WHAT IS NEEDED:
Please list every line of the data below that contains the string "Share". Case matters, so skip any line where it appears only with different capitalization.

INFORMATION GIVEN:
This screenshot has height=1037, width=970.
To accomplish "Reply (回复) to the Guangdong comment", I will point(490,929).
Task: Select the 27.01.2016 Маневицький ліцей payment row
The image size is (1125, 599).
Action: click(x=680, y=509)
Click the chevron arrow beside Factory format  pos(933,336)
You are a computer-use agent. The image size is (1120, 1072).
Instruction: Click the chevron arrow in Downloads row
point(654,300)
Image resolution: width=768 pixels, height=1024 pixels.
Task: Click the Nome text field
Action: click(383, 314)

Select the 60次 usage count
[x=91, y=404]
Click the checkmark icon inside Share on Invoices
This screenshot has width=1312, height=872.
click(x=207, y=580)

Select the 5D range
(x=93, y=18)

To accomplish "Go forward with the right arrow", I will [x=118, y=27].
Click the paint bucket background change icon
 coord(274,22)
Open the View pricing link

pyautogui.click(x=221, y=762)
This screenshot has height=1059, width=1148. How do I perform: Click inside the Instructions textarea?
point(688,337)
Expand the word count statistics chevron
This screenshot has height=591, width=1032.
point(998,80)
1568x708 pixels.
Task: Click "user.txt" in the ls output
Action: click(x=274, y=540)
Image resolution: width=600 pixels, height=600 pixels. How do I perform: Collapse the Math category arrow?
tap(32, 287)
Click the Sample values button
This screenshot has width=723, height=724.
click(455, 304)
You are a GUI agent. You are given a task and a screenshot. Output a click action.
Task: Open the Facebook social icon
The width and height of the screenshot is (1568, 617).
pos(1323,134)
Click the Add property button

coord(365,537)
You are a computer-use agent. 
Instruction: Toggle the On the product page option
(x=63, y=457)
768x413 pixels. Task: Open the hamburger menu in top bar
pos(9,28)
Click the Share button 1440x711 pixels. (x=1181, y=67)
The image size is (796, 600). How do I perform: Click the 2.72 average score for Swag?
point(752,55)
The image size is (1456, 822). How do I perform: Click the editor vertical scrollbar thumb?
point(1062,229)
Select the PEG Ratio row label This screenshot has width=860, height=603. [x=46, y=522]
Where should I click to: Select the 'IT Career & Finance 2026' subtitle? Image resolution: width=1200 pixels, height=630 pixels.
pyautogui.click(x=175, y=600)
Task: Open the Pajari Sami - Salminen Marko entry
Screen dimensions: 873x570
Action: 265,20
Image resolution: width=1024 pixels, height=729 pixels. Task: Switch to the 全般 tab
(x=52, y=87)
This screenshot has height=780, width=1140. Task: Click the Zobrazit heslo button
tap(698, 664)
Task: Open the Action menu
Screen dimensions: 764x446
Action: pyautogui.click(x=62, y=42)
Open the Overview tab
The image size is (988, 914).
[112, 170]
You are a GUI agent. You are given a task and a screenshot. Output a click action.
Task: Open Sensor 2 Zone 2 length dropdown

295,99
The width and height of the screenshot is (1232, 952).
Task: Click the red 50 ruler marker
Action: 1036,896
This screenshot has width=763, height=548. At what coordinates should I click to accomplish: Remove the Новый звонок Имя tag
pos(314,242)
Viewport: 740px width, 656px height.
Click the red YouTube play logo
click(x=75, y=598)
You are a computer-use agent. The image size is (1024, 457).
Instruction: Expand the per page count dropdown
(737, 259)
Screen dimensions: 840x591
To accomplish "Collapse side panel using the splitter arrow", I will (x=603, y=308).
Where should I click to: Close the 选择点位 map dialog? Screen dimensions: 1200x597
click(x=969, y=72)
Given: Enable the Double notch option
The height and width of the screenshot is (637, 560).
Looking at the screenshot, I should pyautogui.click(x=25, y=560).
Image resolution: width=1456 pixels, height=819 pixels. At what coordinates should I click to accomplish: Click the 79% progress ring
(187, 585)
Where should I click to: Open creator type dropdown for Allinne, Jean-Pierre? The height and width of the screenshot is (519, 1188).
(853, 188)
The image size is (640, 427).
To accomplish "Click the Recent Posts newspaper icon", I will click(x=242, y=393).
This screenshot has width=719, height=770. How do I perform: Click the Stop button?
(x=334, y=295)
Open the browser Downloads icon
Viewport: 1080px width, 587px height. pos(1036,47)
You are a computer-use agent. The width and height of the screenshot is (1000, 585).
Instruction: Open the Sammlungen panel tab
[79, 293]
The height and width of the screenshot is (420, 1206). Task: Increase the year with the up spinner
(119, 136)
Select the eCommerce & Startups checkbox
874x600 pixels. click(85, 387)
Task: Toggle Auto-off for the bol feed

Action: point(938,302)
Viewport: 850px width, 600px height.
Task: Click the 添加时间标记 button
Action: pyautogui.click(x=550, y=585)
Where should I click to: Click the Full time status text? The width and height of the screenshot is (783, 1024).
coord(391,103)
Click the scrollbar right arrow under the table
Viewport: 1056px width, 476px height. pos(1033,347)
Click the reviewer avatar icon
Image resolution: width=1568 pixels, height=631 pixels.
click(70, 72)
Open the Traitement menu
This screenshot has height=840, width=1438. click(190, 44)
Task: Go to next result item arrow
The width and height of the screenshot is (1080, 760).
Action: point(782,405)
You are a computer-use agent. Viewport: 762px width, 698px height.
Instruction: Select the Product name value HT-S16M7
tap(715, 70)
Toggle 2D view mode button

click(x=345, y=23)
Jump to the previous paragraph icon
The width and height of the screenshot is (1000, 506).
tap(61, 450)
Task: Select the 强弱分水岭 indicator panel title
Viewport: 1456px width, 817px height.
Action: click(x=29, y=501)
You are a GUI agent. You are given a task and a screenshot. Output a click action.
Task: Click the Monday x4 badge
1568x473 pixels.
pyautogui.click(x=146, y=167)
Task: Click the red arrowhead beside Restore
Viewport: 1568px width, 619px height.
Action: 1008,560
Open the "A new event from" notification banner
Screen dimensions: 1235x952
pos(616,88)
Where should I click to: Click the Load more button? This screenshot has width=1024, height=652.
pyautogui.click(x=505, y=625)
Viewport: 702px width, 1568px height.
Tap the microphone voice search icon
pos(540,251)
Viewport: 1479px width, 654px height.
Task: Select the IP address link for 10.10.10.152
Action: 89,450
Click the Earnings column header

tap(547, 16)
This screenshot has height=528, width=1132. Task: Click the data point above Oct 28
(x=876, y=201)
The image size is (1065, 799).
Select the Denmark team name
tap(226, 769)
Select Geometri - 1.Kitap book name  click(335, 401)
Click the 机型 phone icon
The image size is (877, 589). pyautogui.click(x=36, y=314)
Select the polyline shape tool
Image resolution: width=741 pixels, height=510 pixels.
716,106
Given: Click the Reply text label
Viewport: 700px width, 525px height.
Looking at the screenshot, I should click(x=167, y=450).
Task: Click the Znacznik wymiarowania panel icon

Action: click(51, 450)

FINISHED EXERCISE:
Click the checkmark icon inside Share on Invoices
Click the Share button 1440x711 pixels. (x=1181, y=67)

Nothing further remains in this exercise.